==== EXTRACTED ENTRIES ====

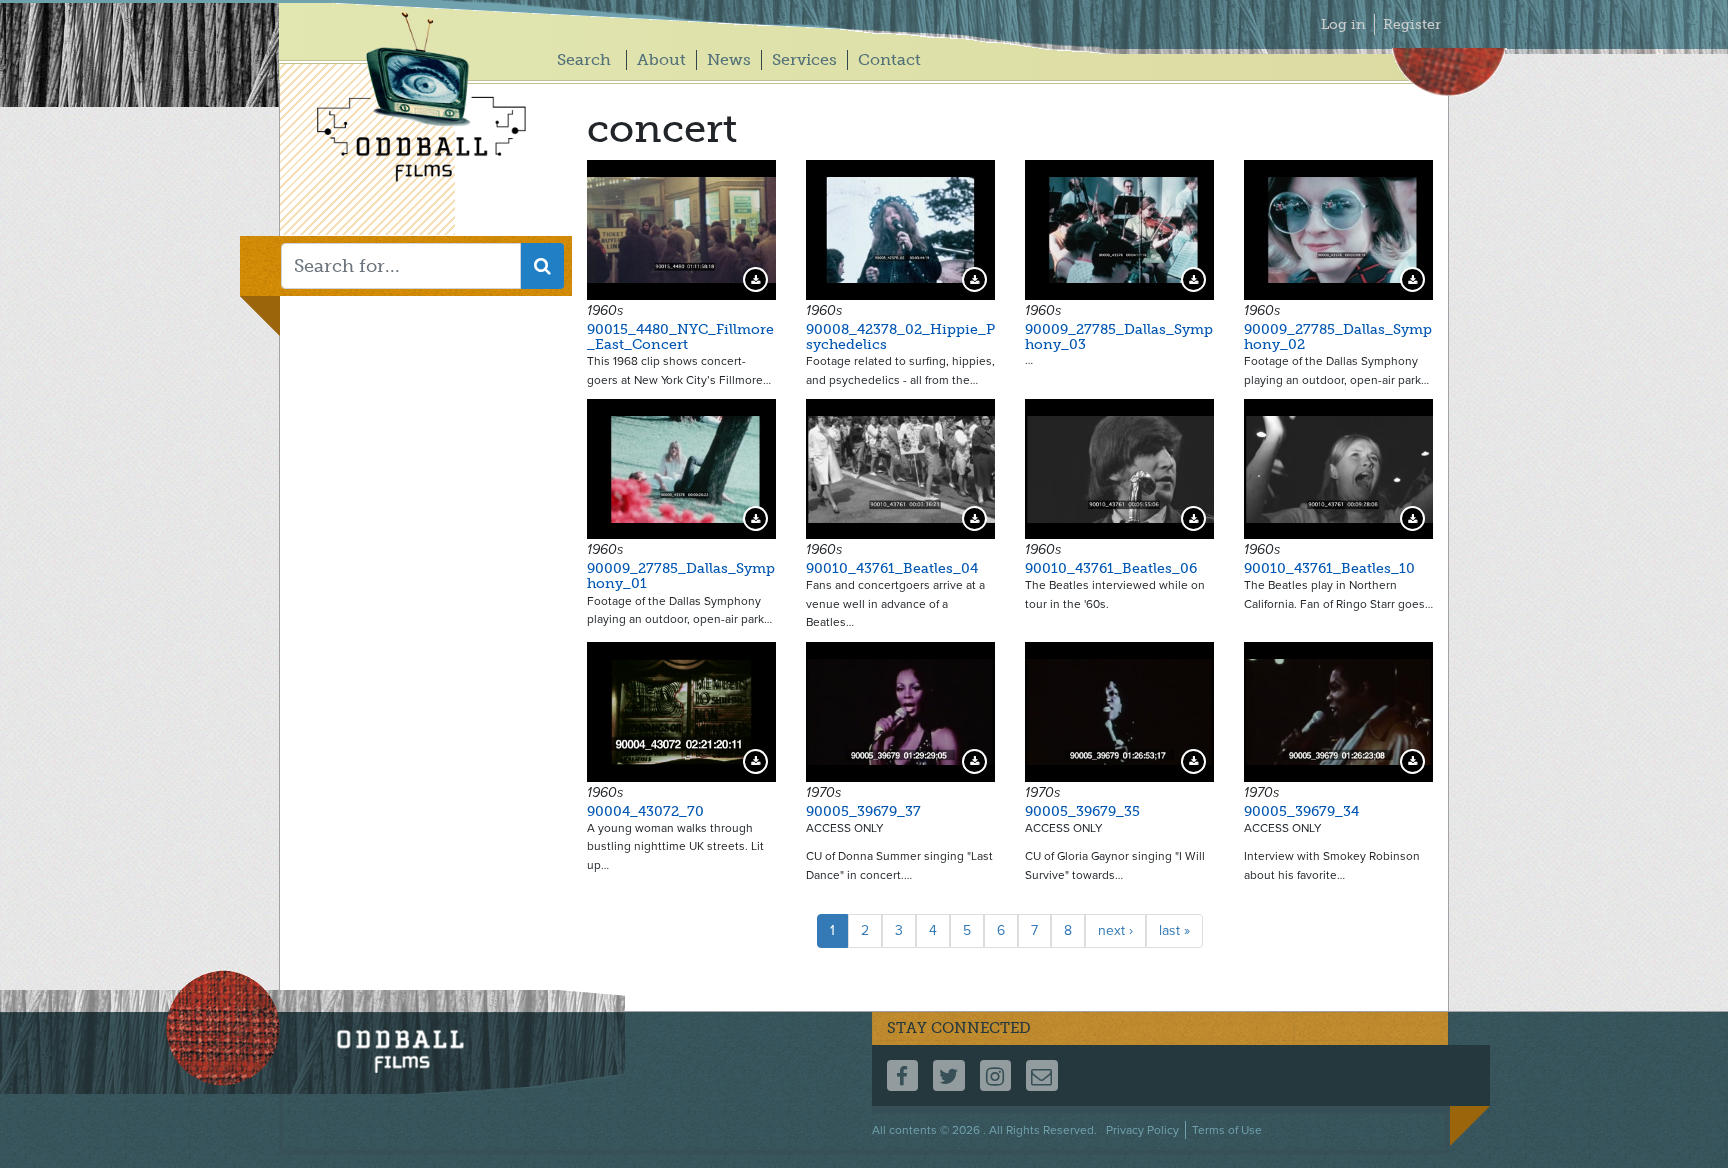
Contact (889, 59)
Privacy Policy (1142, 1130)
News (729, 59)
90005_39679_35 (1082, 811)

====
==== EXTRACTED ENTRIES ====

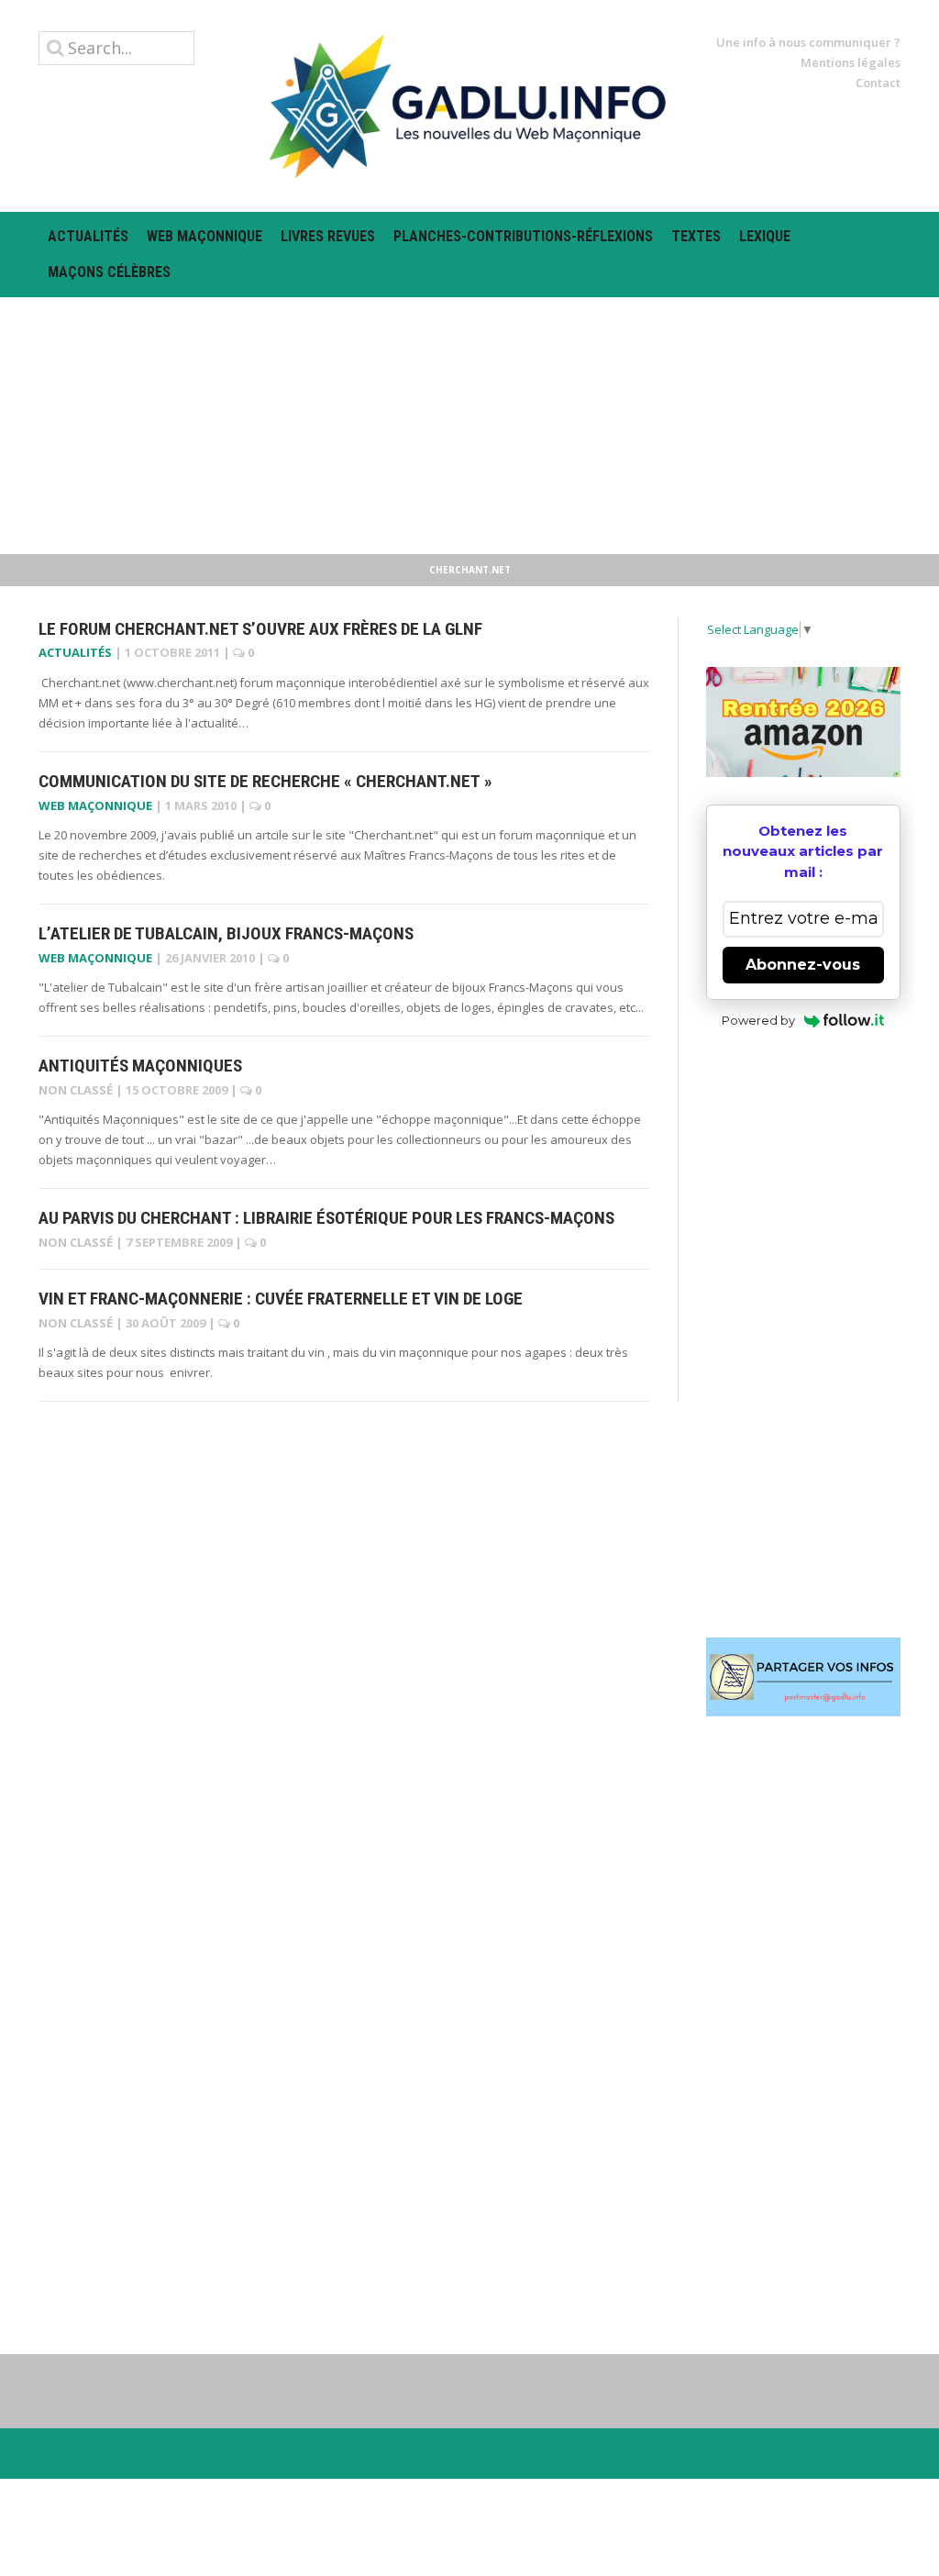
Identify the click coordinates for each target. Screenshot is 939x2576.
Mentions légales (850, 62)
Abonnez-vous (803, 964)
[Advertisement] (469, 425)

====

» PROBLEM DESCRIPTION: Transcribe, exactly and without additions, the lines of the records above, beginning with the line that contains "Identify the click" and ending with the line that contains "[Advertisement] (469, 425)", both included.

» RESPONSE AREA:
Identify the click coordinates for each target. Screenshot is 939x2576.
Mentions légales (850, 62)
Abonnez-vous (803, 964)
[Advertisement] (469, 425)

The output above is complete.